Transaction Ingestion
XGBoost (CPU, ~ms): Self-hosted.
Sequence Transformer (GPU): Self-hosted.
5 x Qwen-2.5-72B (GPU): Self-hosted on MI300X.
BLOCK + Voice Call + Dispute Letter: Driven by ElevenLabs TTS.

Tier 2 in Detail

The Kaggle dataset has no user IDs, so we clustered transactions into 2,000 pseudo-users via MiniBatch KMeans on the first ten PCA components (V1 through V10). We then streamed each user's transactions as a length-50 sequence into a Transformer encoder.

The final prediction is calculated by taking the sigmoid of the weight matrix multiplied by the last hidden state of the Transformer encoder.

We normalized features to match the scale of the existing PCA columns:

Amount: Calculated as (log(1 + Amount) - log_mean) / log_standard_deviation.
Time: Calculated as (Time - mean_time) / standard_deviation_time.
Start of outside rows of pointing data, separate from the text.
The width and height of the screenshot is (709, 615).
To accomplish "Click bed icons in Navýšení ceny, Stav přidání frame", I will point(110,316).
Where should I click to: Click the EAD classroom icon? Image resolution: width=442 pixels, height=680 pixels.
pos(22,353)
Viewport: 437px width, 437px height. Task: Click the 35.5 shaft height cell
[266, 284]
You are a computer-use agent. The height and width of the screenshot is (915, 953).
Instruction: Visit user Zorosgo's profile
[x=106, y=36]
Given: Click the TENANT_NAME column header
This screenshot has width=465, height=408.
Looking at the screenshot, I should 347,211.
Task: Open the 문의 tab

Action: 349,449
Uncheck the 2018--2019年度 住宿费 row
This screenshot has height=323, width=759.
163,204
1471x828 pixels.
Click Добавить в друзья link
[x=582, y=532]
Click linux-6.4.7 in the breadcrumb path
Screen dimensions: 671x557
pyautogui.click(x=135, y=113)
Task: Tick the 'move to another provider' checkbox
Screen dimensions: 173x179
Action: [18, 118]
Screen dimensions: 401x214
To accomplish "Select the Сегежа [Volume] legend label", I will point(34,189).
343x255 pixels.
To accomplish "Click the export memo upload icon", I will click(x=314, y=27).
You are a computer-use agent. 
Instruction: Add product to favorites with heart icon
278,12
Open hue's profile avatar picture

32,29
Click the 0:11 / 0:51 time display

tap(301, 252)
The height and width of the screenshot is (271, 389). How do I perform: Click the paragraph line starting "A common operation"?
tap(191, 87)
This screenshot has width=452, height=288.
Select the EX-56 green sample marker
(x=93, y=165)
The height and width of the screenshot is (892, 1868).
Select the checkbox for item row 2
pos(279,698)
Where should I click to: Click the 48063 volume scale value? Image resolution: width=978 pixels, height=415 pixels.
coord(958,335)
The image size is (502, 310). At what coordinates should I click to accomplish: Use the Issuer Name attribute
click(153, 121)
Results: Final model achieved ROC-AUC 0.96 and Average Precision 0.83.

Tier 3: The Judges

Five Qwen-2.5-72B judges share 135 GB of VRAM on the AMD MI300X — no quantization, no offloading. Each deliberation consists of six sequential vLLM calls so judges can see each other's arguments in real-time.

Challenges We Ran Into

VRAM Leakage: The MI300X occasionally leaked VRAM after vLLM crashes, requiring full pod recreations. We implemented a silent-fallback scripted layer so the UI never broke during hardware issues.
Transformer Cold Starts: Early on, Tier 2 returned 0.0 for everything due to a normalization mismatch (raw vs log-z-scored values). We fixed this by recomputing the mean and standard deviation from the training set at load time.
Connection Stability: Standard tunnels dropped connections during long 72B inference runs. We swapped to Cloudflare Tunnels, which handled the 15-plus second streams without issue.

What We Learned

Cheap models should do most of the work. Routing based on ML scores cut our expensive court invocations by about 10 times.
Self-hosting at scale is possible. 135 GB of model weights resident in VRAM is what allows for true "deliberation" rather than just simple voting.
Mock-mode is a feature. Having scripted judges as a fallback ensured a demo-ready UI that was robust against GPU availability.

What's Next

Harden the real-LLM path to eliminate cold-starts.
Extend "Ask-a-Judge" into a full conversational assistant.
Port Tier 1 to richer features like device fingerprinting and merchant embeddings.